O banco também tem recomendação de exposição acima da média (overweight) para ações ligadas a papel e celulose, com Klabin (KLBN11) e Suzano (SUZB3) como os papéis preferidos no setor na América Latina. Os preços-alvos para as ações são de R$ 36 e R$ 99, respectivamente.
Superaquecimento pode ameaçar ciclo de alta
O principal risco no radar é o superaquecimento das economias chinesa e americana, já que a inflação pressionada poderia levar a aumento de juros, esfriamento da economia e redução na demanda por commodites. Inclusive, acertar quando ou se a inflação vai se acelerar é o grande dilema do mercado hoje.
Em relação à China, o presidente Xi Jinping já pediu às províncias que tentem regular preços de matérias-primas para evitar a inflação acima da meta. “O governo chinês já tentou segurar preços antes, com medidas ligadas a estoques e crédito, mas é difícil fazer esse controle porque a China importa muita matéria-prima, 80% do minério usado no país vem de fora”, diz Cardoso, da Ohm.
Os elevados estímulos econômicos feitos no país em 2020 são sentidos nos preços agora, segundo Cardoso, uma vez que investimentos em infraestrutura têm um ciclo de nove meses entre o anúncio das injeções, a elaboração dos projetos, o empenho de verbas e, finalmente, o aumento da demanda para executar obras.

--*--

Sua tarefa: Cite a passagem do trecho para leitura que começa nas palavras "O banco também" e vai até as palavras "do mercado hoje.", inclusive. As entradas não têm nenhum papel aqui.

Dados do exercício:
--*--

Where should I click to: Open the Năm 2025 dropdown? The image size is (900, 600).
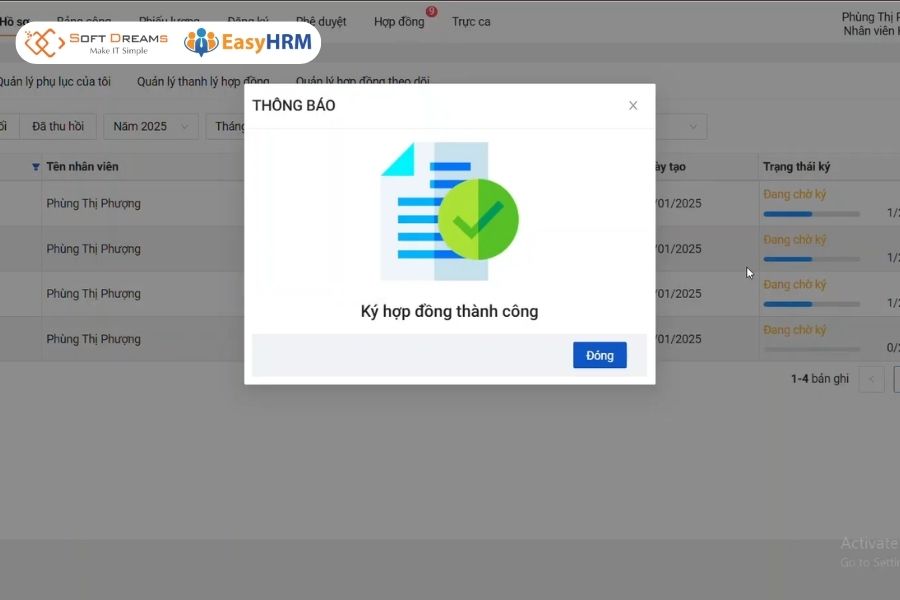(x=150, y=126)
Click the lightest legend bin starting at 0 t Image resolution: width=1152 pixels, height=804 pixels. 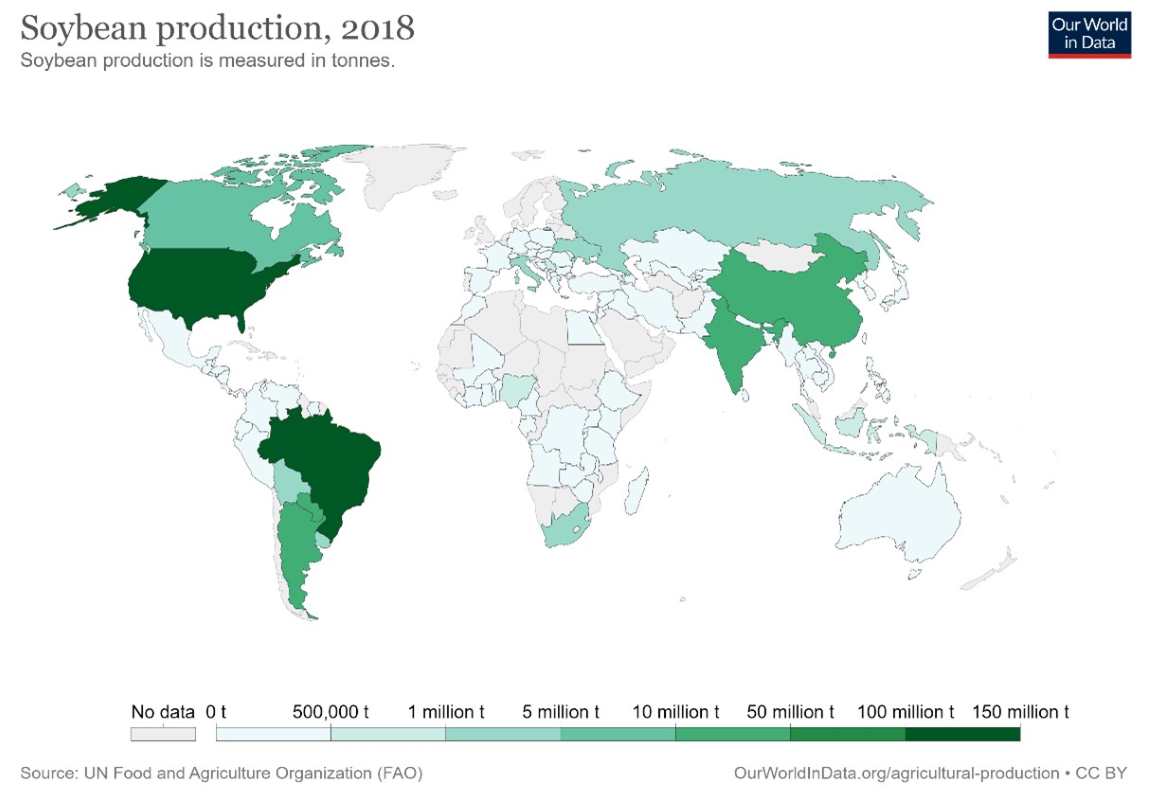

--*--

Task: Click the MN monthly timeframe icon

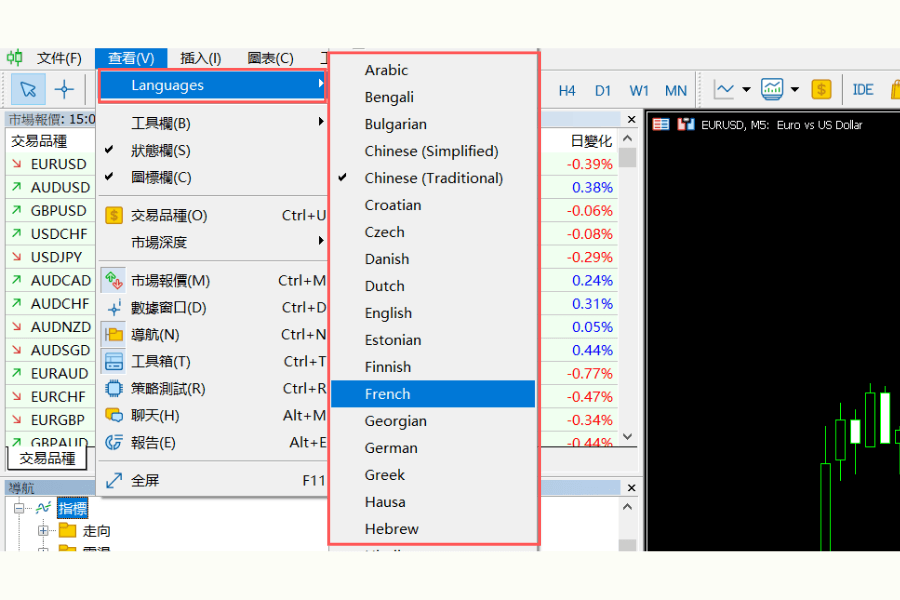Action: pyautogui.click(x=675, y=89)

--*--

Resposta:
O banco também tem recomendação de exposição acima da média (overweight) para ações ligadas a papel e celulose, com Klabin (KLBN11) e Suzano (SUZB3) como os papéis preferidos no setor na América Latina. Os preços-alvos para as ações são de R$ 36 e R$ 99, respectivamente.
Superaquecimento pode ameaçar ciclo de alta
O principal risco no radar é o superaquecimento das economias chinesa e americana, já que a inflação pressionada poderia levar a aumento de juros, esfriamento da economia e redução na demanda por commodites. Inclusive, acertar quando ou se a inflação vai se acelerar é o grande dilema do mercado hoje.